Three Oil Majors Have Debt Ratings Cut by Moody's on Price Routby and
Outlook for ``lower for longer'' oil prices weighs on metrics
BP rating maintained after Macondo settlement gave clarity
Three of the world’s largest energy companies had their credit ratings lowered by Moody’s Investors Service on the expectation that oil prices will stay low for longer and cause leverage concerns.
Chevron Corp. and Royal Dutch Shell Plc had their ratings reduced by one level, while Total SA’s was cut two steps, according to statements by the New York-based rating company on Friday. Chevron will generate negative cash flow amid rising debt for at least the next two years, while Shell will have elevated leverage following its acquisition of BG Group Plc, Moody’s said. Prices are expected to stay low through this year and next and continue to pressure Total’s operating cash flows and credit metrics, Moody’s said.
Oil companies big and small are having their credit ratings cut as the collapse in crude prices reduces cash flows and limits their ability to sustain debt payments. Prices in New York are down by more than 60 percent from a mid-2014 peak.
Chevron and Shell’s ratings were lowered to Aa2, the third-highest grade, from Aa1. Total’s rating was brought down to Aa3, from Aa1. BP Plc’s rating was confirmed at A2, as its credit metrics and business profile compare favorably with its major oil peers and the July 2015 settlement over the Macondo spill reduced legal uncertainties and gave clarity on its business, Moody’s said.
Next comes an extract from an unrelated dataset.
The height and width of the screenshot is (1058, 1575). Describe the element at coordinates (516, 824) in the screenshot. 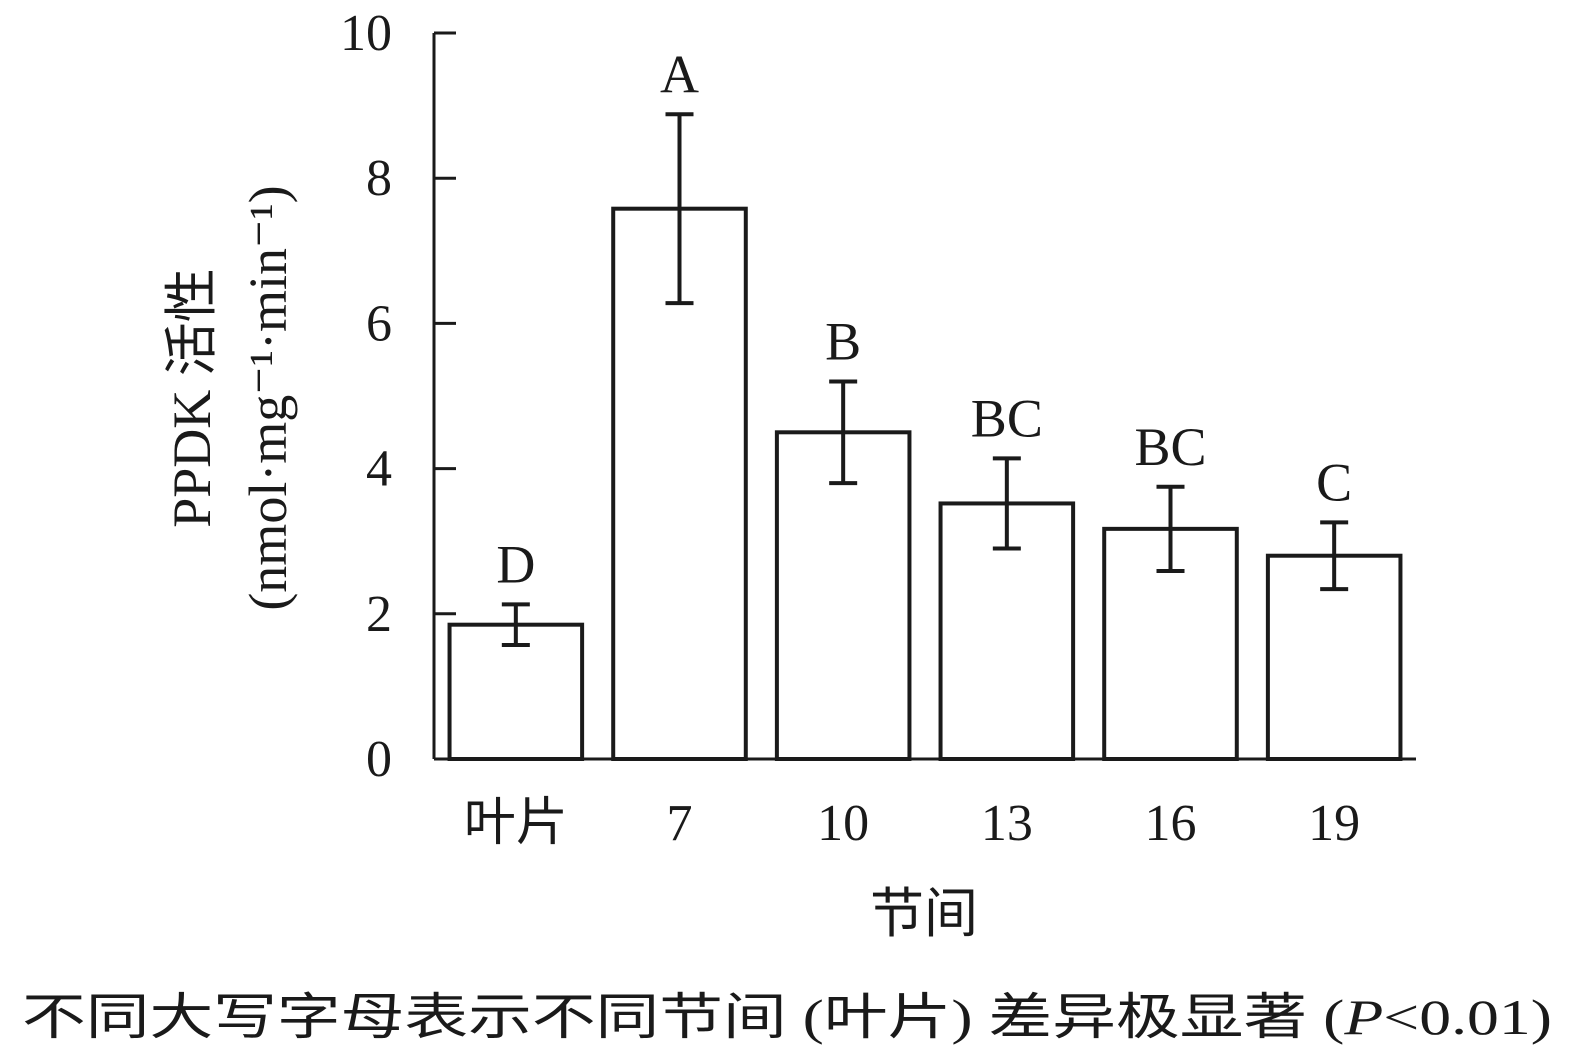

I see `x-category-label: 叶片` at that location.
The actions conclude reviews started in January and February by Moody’s, which expects that global oil prices will remain weak over the medium term. The world is “awash in oil” and high inventories and production are declining slowly, Moody’s analysts led by Terry Marshall said in a March 30 report. If U.S. crude rises above $50 a barrel, investment by lower-cost, short-cycle producers will undercut the effort by Organization of Petroleum Exporting Countries to bring down the global glut, the analysts said.